Per la preghiera e l’impegno.
* O Padre, che per mezzo del tuo Figlio operi mirabilmente la redenzione del genere umano, concedici di camminare con fede viva e generoso impegno verso la Pasqua ormai vicina.
* O Padre, che in Cristo crocifisso e risorto offri a tutti i tuoi figli l’abbraccio della riconciliazione, donaci la grazia di una vera conversione,
per celebrare con gioia la Pasqua del tuo Figlio.
* La Chiesa sia casa e oasi della misericordia, del perdono, della riconciliazione, rivelando la bontà di Dio Padre che accoglie con gioia i figli che tornano a lui.
* I confessori siano umili e fedeli servitori del perdono di Dio, accogliendo e illuminando i fedeli con le parole del Buon Pastore.

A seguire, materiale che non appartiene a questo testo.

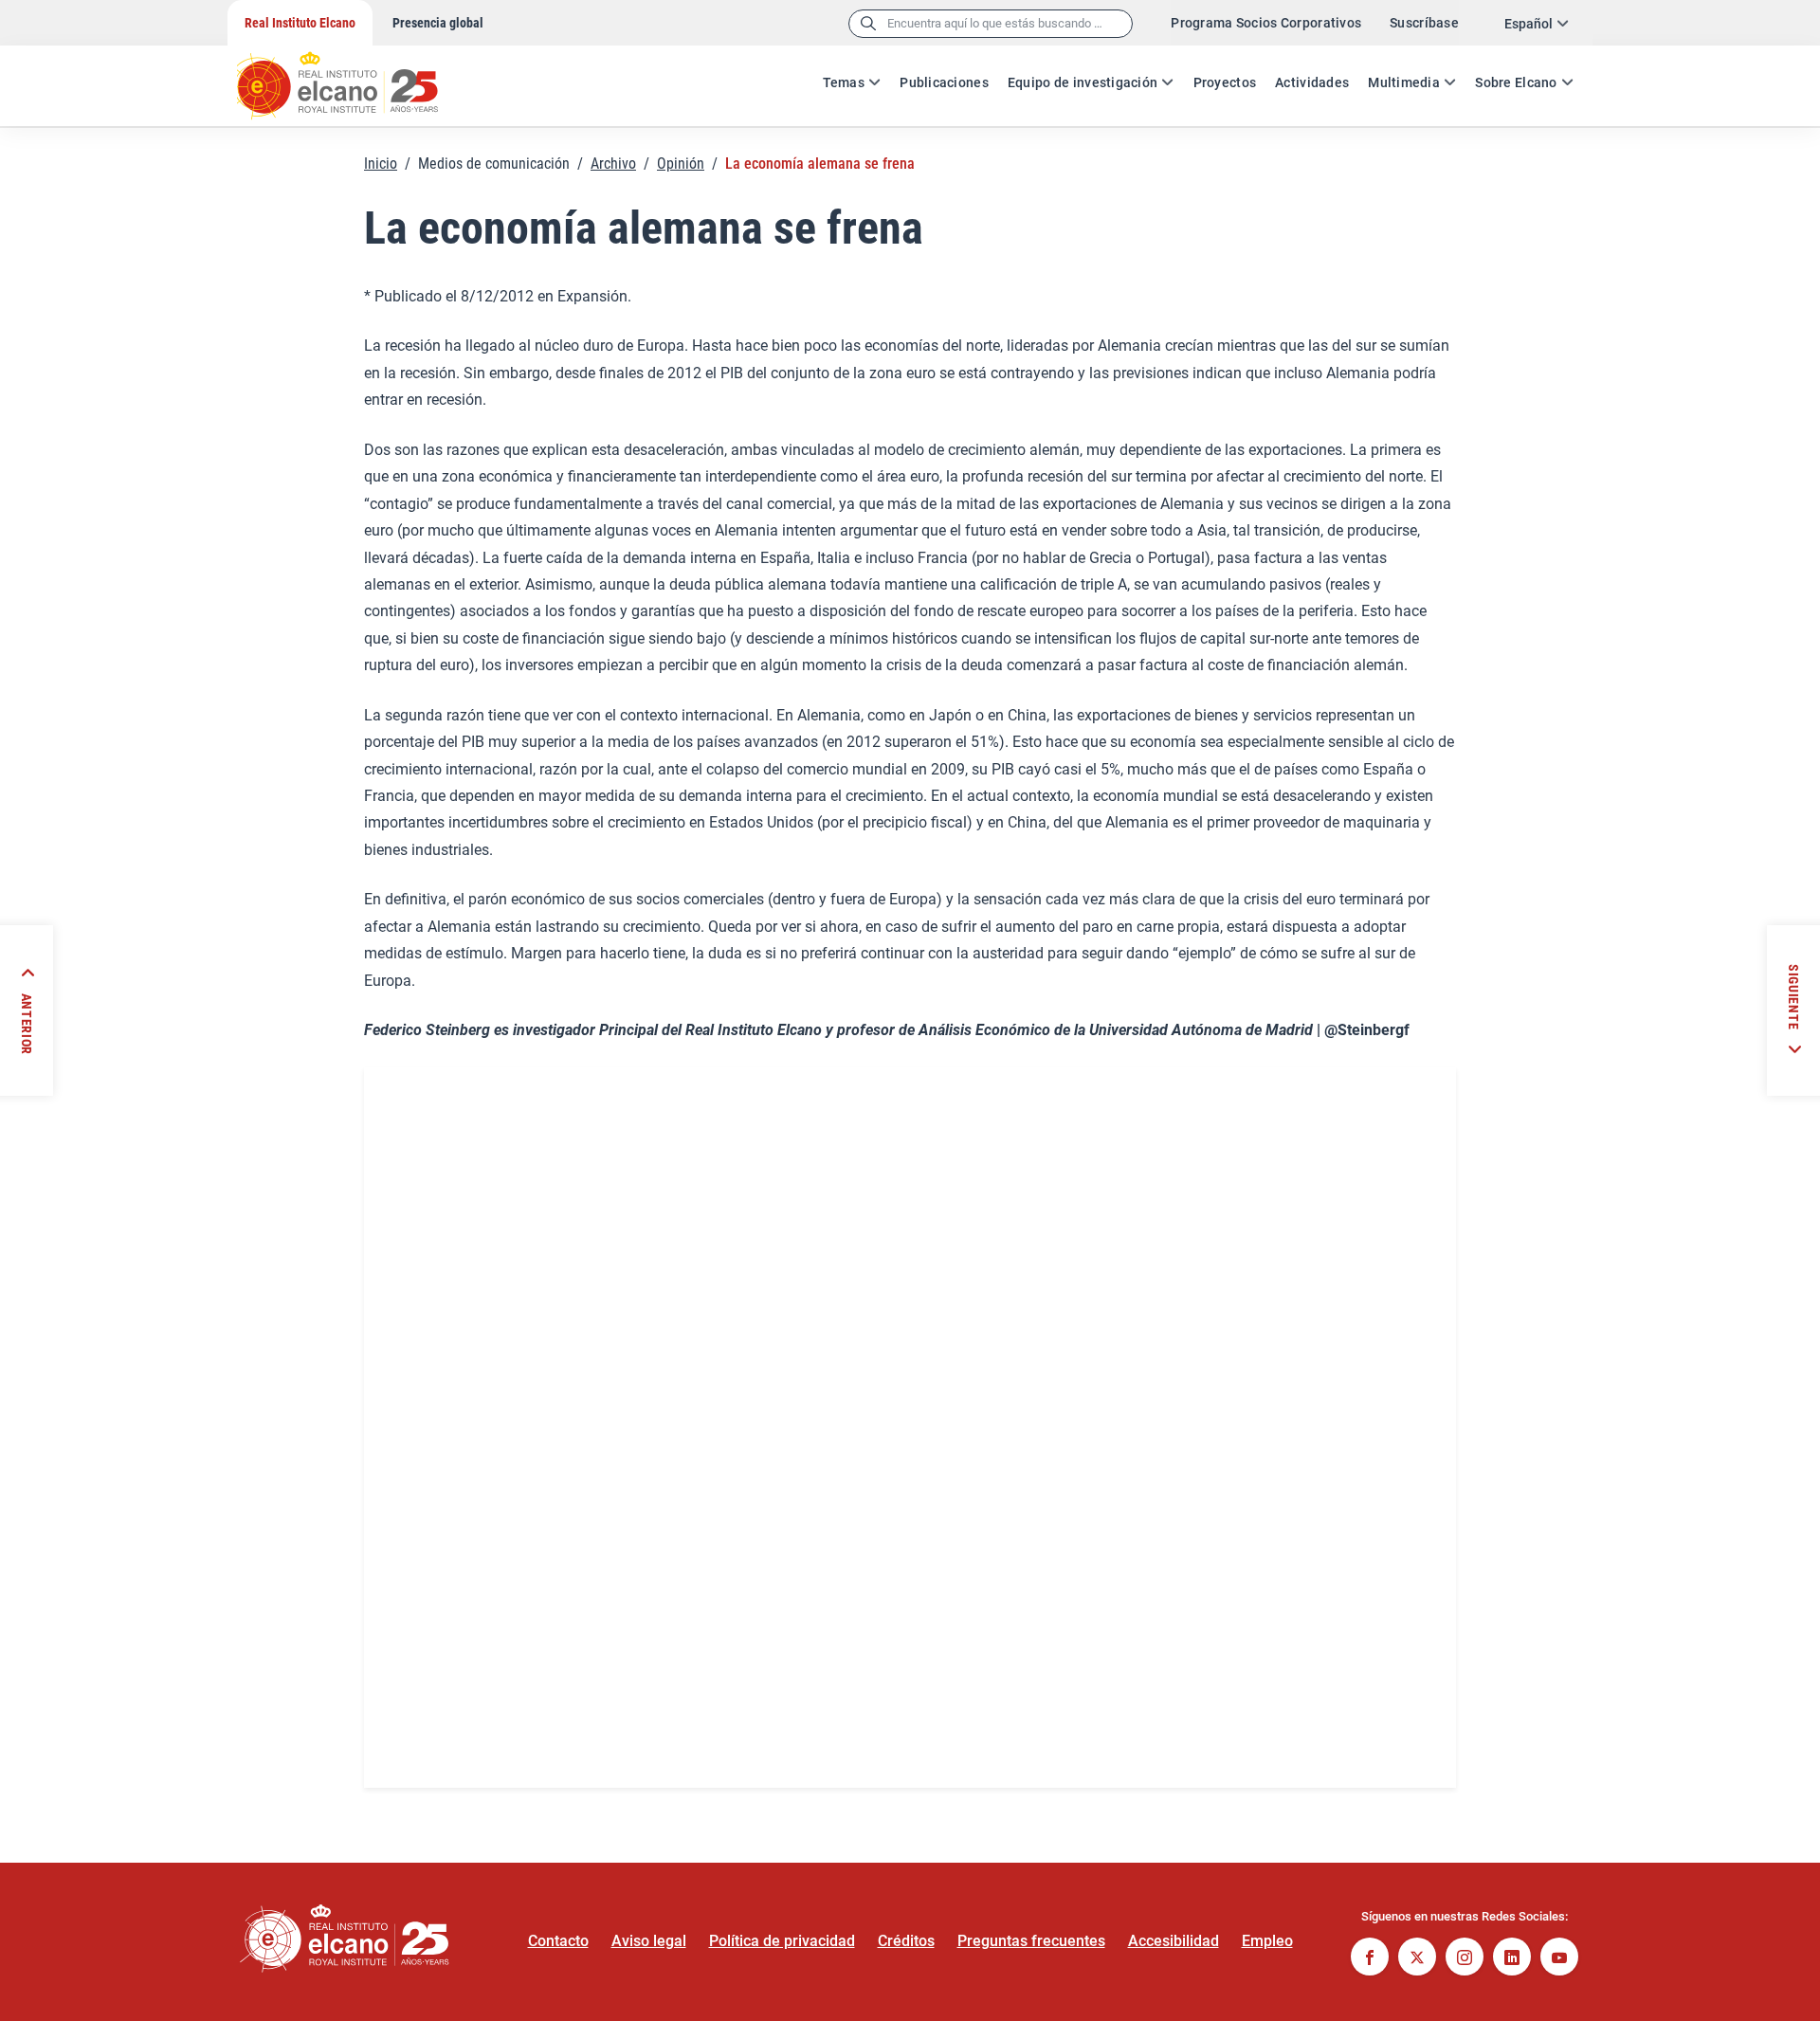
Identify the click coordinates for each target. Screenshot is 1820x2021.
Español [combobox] (1528, 23)
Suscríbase (1424, 22)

* I genitori e gli educatori siano pazienti e disponibili nell’accompagnare le nuove generazioni, lasciando cadere la rabbia, il rancore, la violenza e la vendetta.
* I giudici, seguendo l’esempio di Gesù, che non negozia mai la verità, amministrino la giustizia con integrità.
* Noi che desideriamo essere discepoli di Gesù: afferrati dalla divina misericordia, diventiamo misericordiosi gli uni verso gli altri con lo sguardo, le parole e le azioni, in modo che il Santo Spirito trasformi il nostro cuore di pietra in cuore di carne e lo renda sempre più disposto a seguire il dinin Maestro.

In questa quarta domenica di quaresima, chiamata “laetare” (Rallegratevi): siamo invitati a gioire. – Dio è Padre ricco di misericordia, che ci ha tanto amati fino a donarci suo Figlio. Sì, Gesù è stato mandato dal Padre misericordioso ed egli è venuto in un mondo decaduto ed ha portato luce e vita nuova. La venuta di Gesù, la sua vita, la sua croce e la sua risurrezione sono il segno più grande dell’amore del Padre per noi. – Oggi Dio continua ad amarci e a donarsi nel Figlio attraverso i sacramenti che Cristo ci ha lasciato in sua memoria.